▸ **REQUIRED ACTION**
What you give back must match the data character for character.

▸ **RECORDS FOR PROCESSING**
= = =

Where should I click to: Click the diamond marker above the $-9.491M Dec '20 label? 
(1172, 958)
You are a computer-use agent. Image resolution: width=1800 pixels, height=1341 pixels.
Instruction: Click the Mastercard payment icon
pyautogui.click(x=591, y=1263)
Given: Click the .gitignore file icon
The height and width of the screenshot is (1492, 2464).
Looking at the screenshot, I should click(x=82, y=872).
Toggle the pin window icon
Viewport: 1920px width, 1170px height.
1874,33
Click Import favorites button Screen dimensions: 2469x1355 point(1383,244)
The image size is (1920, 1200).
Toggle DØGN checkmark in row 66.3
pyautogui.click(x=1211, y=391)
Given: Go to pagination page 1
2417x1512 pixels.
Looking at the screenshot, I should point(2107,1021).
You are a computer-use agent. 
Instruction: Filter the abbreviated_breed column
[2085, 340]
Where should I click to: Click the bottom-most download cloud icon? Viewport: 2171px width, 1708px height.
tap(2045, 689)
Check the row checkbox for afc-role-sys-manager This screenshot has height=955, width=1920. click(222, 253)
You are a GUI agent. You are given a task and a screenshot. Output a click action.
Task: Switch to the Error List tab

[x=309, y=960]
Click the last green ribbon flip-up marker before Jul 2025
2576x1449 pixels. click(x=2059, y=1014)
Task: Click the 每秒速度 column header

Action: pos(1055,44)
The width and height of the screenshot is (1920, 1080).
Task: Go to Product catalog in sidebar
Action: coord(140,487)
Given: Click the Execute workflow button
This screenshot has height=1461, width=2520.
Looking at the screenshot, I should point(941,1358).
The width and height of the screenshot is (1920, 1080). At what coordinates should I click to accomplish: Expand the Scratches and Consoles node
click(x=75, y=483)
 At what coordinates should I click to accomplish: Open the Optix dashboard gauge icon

= = =

▸ **PROBLEM SOLUTION**
Where should I click to: Click the diamond marker above the $-9.491M Dec '20 label? 
(1172, 958)
You are a computer-use agent. Image resolution: width=1800 pixels, height=1341 pixels.
Instruction: Click the Mastercard payment icon
pyautogui.click(x=591, y=1263)
Given: Click the .gitignore file icon
The height and width of the screenshot is (1492, 2464).
Looking at the screenshot, I should click(x=82, y=872).
Toggle the pin window icon
Viewport: 1920px width, 1170px height.
1874,33
Click Import favorites button Screen dimensions: 2469x1355 point(1383,244)
The image size is (1920, 1200).
Toggle DØGN checkmark in row 66.3
pyautogui.click(x=1211, y=391)
Given: Go to pagination page 1
2417x1512 pixels.
Looking at the screenshot, I should point(2107,1021).
You are a computer-use agent. 
Instruction: Filter the abbreviated_breed column
[2085, 340]
Where should I click to: Click the bottom-most download cloud icon? Viewport: 2171px width, 1708px height.
tap(2045, 689)
Check the row checkbox for afc-role-sys-manager This screenshot has height=955, width=1920. click(222, 253)
You are a GUI agent. You are given a task and a screenshot. Output a click action.
Task: Switch to the Error List tab

[x=309, y=960]
Click the last green ribbon flip-up marker before Jul 2025
2576x1449 pixels. click(x=2059, y=1014)
Task: Click the 每秒速度 column header

Action: pos(1055,44)
The width and height of the screenshot is (1920, 1080).
Task: Go to Product catalog in sidebar
Action: coord(140,487)
Given: Click the Execute workflow button
This screenshot has height=1461, width=2520.
Looking at the screenshot, I should point(941,1358).
The width and height of the screenshot is (1920, 1080). At what coordinates should I click to accomplish: Expand the Scratches and Consoles node
click(x=75, y=483)
 At what coordinates should I click to accomplish: Open the Optix dashboard gauge icon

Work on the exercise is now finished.